#### TASK TO COMPLETE
Look for the word "will" in the entries and copy every line where it shows up.

#### EXERCISE DATA
———

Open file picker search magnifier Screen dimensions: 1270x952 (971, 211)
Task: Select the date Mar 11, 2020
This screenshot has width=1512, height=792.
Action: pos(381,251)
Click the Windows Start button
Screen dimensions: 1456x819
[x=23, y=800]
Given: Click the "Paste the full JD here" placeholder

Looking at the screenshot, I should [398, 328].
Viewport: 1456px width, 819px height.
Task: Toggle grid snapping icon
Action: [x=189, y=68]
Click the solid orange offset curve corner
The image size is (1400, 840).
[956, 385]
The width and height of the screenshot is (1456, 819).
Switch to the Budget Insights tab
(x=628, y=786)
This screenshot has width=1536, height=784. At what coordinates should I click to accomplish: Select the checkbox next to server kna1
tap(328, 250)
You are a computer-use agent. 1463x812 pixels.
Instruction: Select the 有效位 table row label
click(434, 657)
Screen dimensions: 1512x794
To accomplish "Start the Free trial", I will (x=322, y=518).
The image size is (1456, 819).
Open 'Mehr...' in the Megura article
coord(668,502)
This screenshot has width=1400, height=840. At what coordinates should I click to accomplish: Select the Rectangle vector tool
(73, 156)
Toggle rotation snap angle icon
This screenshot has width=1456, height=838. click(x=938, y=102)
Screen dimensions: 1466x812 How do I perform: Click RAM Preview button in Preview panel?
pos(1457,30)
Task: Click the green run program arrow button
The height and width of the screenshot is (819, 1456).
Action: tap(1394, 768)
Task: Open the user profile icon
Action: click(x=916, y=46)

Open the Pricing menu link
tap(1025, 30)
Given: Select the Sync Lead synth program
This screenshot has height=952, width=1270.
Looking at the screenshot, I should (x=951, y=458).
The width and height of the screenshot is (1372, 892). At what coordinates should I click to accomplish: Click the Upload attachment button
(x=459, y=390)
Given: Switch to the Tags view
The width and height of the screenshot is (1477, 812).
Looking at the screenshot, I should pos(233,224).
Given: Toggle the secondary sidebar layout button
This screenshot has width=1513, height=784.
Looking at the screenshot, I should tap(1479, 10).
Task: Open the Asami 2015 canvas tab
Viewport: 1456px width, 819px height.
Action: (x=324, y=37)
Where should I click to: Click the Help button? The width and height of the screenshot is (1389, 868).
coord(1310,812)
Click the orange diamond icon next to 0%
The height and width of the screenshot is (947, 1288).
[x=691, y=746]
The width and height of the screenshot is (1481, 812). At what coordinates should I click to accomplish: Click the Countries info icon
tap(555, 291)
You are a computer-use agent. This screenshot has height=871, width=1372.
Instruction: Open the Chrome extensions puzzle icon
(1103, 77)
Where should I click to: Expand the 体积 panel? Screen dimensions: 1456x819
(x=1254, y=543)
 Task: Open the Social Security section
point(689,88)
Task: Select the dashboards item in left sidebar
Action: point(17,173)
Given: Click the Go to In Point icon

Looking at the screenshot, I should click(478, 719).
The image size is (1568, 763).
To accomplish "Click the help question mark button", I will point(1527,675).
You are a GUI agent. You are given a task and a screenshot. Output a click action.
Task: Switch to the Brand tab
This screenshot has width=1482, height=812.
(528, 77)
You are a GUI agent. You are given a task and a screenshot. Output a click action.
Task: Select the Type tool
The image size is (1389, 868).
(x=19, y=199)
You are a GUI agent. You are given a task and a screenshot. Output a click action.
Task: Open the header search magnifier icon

———

#### RESPONSE TO THE EXERCISE
To accomplish "Start the Free trial", I will (x=322, y=518).
To accomplish "Click the help question mark button", I will point(1527,675).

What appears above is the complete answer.